EXERCISE OBJECTIVE: Below are lines of data, and only some are wanted. Please repeat exactly those from the line that has "Why Parasite Cleansing" through the line that has "Facebook (79, 1707)".

[Data items]
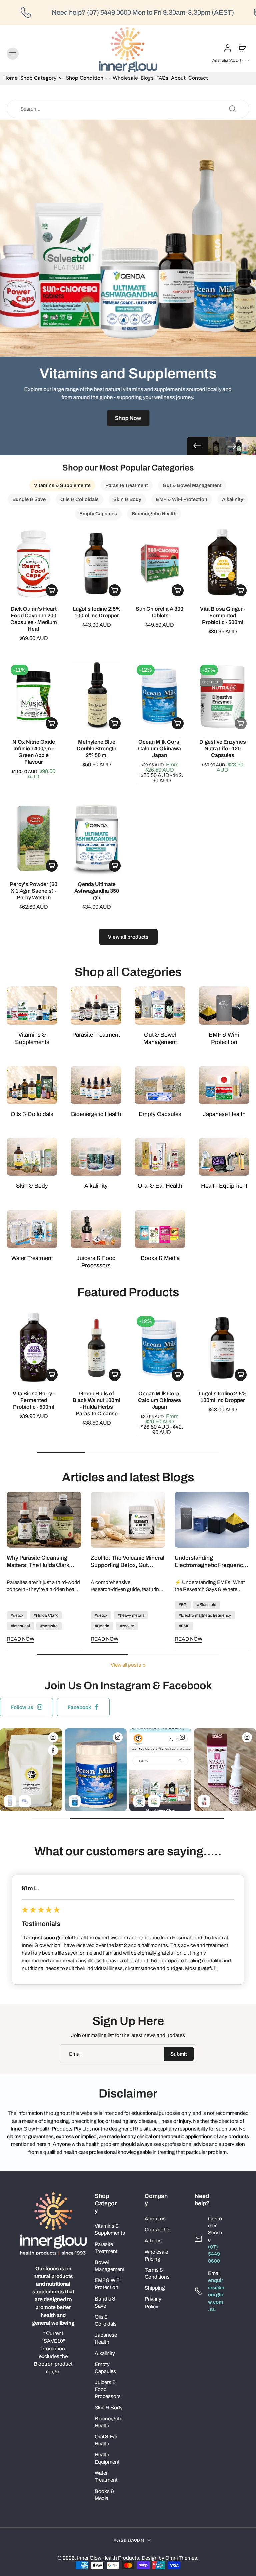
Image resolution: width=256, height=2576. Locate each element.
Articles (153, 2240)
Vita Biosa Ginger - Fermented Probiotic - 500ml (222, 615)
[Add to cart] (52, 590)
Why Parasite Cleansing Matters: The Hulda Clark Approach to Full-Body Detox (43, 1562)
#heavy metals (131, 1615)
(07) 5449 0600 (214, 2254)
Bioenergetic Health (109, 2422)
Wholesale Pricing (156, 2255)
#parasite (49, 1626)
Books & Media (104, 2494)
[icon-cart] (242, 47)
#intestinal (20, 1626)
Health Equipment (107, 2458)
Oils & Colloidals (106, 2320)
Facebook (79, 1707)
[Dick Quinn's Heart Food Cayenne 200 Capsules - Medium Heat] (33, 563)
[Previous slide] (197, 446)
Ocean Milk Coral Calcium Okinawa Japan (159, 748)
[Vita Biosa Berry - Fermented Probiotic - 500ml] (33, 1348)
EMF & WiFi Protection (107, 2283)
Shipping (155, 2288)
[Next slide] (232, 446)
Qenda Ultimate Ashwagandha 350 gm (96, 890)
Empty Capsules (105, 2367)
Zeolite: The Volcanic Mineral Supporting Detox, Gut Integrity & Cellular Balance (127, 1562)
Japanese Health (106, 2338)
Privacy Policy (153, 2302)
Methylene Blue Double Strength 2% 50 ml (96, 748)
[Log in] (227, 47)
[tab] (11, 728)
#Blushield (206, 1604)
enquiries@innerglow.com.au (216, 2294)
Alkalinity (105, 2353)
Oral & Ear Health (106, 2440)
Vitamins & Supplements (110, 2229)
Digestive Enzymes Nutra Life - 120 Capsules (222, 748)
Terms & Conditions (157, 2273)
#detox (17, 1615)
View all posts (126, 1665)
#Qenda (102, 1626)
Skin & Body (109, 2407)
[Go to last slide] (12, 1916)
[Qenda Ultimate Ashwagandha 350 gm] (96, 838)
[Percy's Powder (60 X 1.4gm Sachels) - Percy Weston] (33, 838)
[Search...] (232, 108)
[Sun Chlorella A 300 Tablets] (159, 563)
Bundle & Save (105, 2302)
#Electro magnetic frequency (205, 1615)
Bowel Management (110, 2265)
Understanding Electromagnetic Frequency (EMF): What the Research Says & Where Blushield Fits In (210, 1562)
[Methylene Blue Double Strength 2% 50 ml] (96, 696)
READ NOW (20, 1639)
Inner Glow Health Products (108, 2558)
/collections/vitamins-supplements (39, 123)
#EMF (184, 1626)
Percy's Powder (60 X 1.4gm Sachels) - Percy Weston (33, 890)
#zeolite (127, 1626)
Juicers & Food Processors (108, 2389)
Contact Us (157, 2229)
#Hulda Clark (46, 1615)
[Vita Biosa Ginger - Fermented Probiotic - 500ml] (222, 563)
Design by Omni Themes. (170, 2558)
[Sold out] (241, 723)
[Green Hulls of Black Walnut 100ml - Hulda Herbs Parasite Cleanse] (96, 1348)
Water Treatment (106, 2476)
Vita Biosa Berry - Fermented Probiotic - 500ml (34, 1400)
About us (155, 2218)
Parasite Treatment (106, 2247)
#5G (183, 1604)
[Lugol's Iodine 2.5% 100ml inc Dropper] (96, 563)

WRITTEN ANSWER:
Why Parasite Cleansing Matters: The Hulda Clark Approach to Full-Body Detox (43, 1562)
#heavy metals (131, 1615)
(07) 5449 0600 (214, 2254)
Bioenergetic Health (109, 2422)
Wholesale Pricing (156, 2255)
#parasite (49, 1626)
Books & Media (104, 2494)
[icon-cart] (242, 47)
#intestinal (20, 1626)
Health Equipment (107, 2458)
Oils & Colloidals (106, 2320)
Facebook (79, 1707)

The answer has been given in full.